- **AUFGABENSTELLUNG**:
#1 Übertrage aus dem Artikel über Bubble Tea den Satz „Auch McDonald’s serviert seit zwei Wochen das taiwanesische Modegetränk.“ ins Englische.
#2 Fasse den Artikel über Bubble Tea in zwei Sätzen zusammen.

Glibberige Kügelchen in süßem Tee verkaufen sich seit ein paar Monaten blendend: Was steckt hinter dem Phänomen Bubble Tea?.

Zweimal Steak mit Pommes  – für ... Ernährungsexperten heftig kritisiert.  | Foto: dpa
Zweimal Steak mit Pommes – für so viel Brennwert pro Plastikbecher wird der Bubble Tea von Ernährungsexperten heftig kritisiert. Foto: dpa

Freiburg ersäuft in bunten Kugeln. Sechs Bubble-Tea-Läden gibt es in der Innenstadt. In futuristischen Plastikschänken mit dem Charme einer Frauenarztpraxis mischen hippe Verkäufer Glibberkügelchen mit verdünntem Sirup. Auch McDonald’s serviert seit zwei Wochen das taiwanesische Modegetränk. Aber weshalb hat es dieser zuckrige Tee überhaupt zum Hype geschafft?

Die Schlange reicht bis zur Tür. Teenager, viele übergewichtig, drängen sich um die bunt leuchtende Menükarte. "Princess-Bubble-Tea klingt gut", findet ein Mädchen im engen Neon-Top, und wenige Minuten später hält es das Kunstwerk in der Hand: Erdbeermus, Milch, gefrorener Joghurt, Zuckersirup, Schlagsahne, Erdbeer-Gelee-Perlen und pinke Marshmallows. Willkommen im Bubble-Tea-Paradies. Hier, im "Mylicious" im Untergeschoss der Freiburger Schwarzwaldcity, hat vor einem Jahr alles angefangen. Besitzerin Mey Von hat damals das Suppekochen gegen Tee-Blubbern getauscht und damit einen Hype losgetreten, der eigentlich nicht so recht in die deutsche Bio-Hauptstadt passt.

- **VERFÜGBARE DATEN**:
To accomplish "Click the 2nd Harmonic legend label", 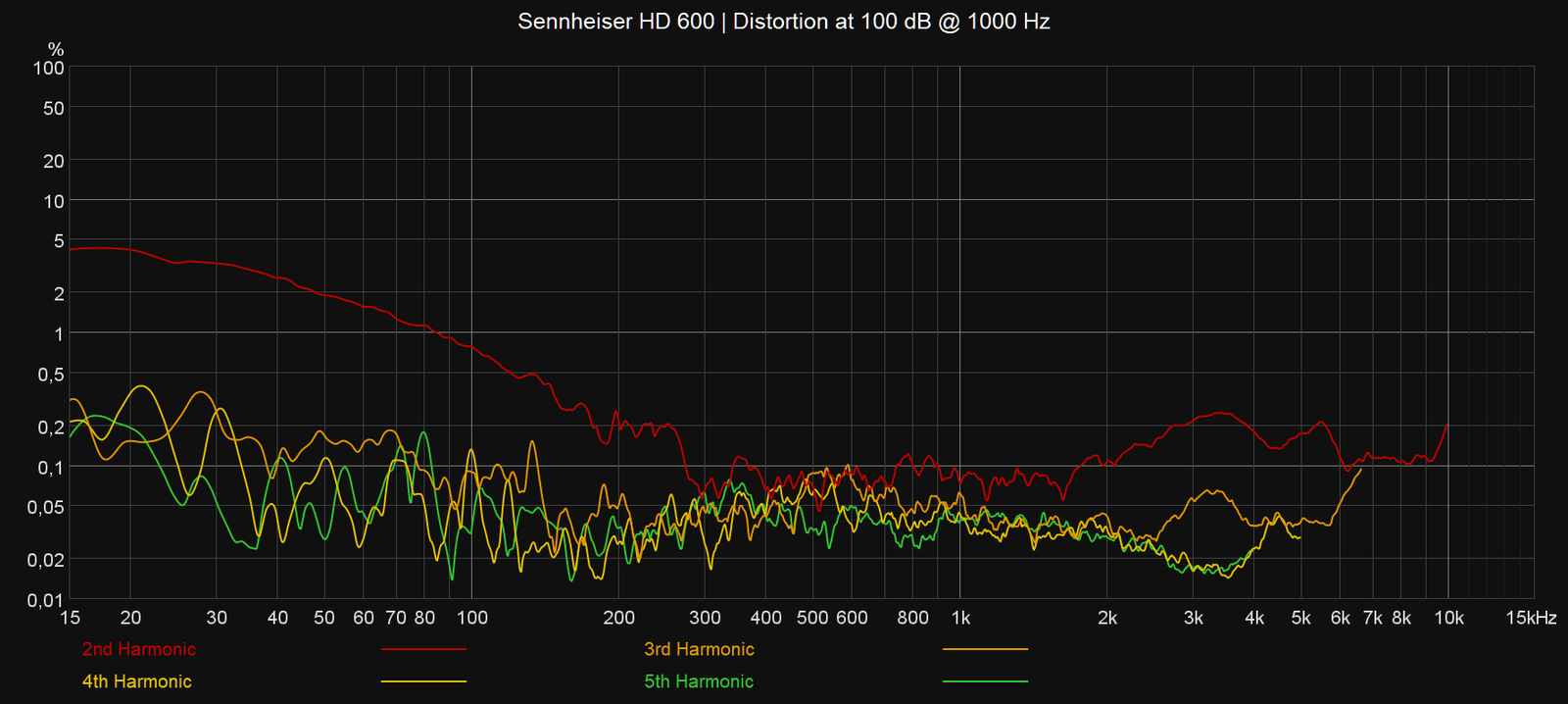I will point(138,649).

- **LÖSUNGEN**:
#1 McDonald's has also been serving the trendy Taiwanese drink for two weeks.

#2 In der Freiburger Innenstadt gibt es sechs Bubble-Tea-Läden, und seit zwei Wochen serviert auch McDonald’s das taiwanesische Modegetränk, das Ernährungsexperten wegen seines hohen Brennwerts heftig kritisieren. Der Hype begann vor einem Jahr im „Mylicious“ im Untergeschoss der Schwarzwaldcity, wo Besitzerin Mey Von das Suppekochen gegen Tee-Blubbern getauscht hatte.